** EXERCISE DATA follows **

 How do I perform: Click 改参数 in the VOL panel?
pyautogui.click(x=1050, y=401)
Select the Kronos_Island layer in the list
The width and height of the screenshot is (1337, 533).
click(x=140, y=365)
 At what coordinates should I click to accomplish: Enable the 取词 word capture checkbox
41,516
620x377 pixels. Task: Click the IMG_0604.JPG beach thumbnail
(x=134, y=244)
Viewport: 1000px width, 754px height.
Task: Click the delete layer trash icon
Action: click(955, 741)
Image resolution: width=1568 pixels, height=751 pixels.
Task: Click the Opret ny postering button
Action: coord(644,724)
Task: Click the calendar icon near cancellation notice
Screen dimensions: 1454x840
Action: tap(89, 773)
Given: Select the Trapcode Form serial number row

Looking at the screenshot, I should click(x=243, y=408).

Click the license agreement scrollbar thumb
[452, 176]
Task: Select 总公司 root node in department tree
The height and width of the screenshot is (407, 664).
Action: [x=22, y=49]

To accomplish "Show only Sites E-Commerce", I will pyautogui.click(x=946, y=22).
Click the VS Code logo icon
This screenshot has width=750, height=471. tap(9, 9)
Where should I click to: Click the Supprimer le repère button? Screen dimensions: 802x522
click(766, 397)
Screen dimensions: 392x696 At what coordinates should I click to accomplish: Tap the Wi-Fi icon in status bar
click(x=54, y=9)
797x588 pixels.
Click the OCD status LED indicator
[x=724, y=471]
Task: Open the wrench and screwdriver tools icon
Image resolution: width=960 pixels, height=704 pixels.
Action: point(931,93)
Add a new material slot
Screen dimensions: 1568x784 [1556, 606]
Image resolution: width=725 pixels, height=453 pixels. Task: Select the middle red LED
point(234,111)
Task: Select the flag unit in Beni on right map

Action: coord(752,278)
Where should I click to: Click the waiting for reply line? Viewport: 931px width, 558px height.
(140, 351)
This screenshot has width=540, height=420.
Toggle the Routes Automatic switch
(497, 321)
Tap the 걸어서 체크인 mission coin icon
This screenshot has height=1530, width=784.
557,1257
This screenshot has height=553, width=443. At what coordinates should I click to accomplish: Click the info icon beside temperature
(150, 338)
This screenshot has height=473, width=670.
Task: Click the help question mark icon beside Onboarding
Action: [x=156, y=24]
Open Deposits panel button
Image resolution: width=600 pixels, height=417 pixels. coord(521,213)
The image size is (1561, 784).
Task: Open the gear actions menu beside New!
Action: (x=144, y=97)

** End of EXERCISE DATA **

Can you give every line above again, exactly as written?

 How do I perform: Click 改参数 in the VOL panel?
pyautogui.click(x=1050, y=401)
Select the Kronos_Island layer in the list
The width and height of the screenshot is (1337, 533).
click(x=140, y=365)
 At what coordinates should I click to accomplish: Enable the 取词 word capture checkbox
41,516
620x377 pixels. Task: Click the IMG_0604.JPG beach thumbnail
(x=134, y=244)
Viewport: 1000px width, 754px height.
Task: Click the delete layer trash icon
Action: click(955, 741)
Image resolution: width=1568 pixels, height=751 pixels.
Task: Click the Opret ny postering button
Action: coord(644,724)
Task: Click the calendar icon near cancellation notice
Screen dimensions: 1454x840
Action: tap(89, 773)
Given: Select the Trapcode Form serial number row

Looking at the screenshot, I should click(x=243, y=408).

Click the license agreement scrollbar thumb
[452, 176]
Task: Select 总公司 root node in department tree
The height and width of the screenshot is (407, 664).
Action: [x=22, y=49]

To accomplish "Show only Sites E-Commerce", I will pyautogui.click(x=946, y=22).
Click the VS Code logo icon
This screenshot has width=750, height=471. tap(9, 9)
Where should I click to: Click the Supprimer le repère button? Screen dimensions: 802x522
click(766, 397)
Screen dimensions: 392x696 At what coordinates should I click to accomplish: Tap the Wi-Fi icon in status bar
click(x=54, y=9)
797x588 pixels.
Click the OCD status LED indicator
[x=724, y=471]
Task: Open the wrench and screwdriver tools icon
Image resolution: width=960 pixels, height=704 pixels.
Action: point(931,93)
Add a new material slot
Screen dimensions: 1568x784 [1556, 606]
Image resolution: width=725 pixels, height=453 pixels. Task: Select the middle red LED
point(234,111)
Task: Select the flag unit in Beni on right map

Action: coord(752,278)
Where should I click to: Click the waiting for reply line? Viewport: 931px width, 558px height.
(140, 351)
This screenshot has width=540, height=420.
Toggle the Routes Automatic switch
(497, 321)
Tap the 걸어서 체크인 mission coin icon
This screenshot has height=1530, width=784.
557,1257
This screenshot has height=553, width=443. At what coordinates should I click to accomplish: Click the info icon beside temperature
(150, 338)
This screenshot has height=473, width=670.
Task: Click the help question mark icon beside Onboarding
Action: [x=156, y=24]
Open Deposits panel button
Image resolution: width=600 pixels, height=417 pixels. coord(521,213)
The image size is (1561, 784).
Task: Open the gear actions menu beside New!
Action: (x=144, y=97)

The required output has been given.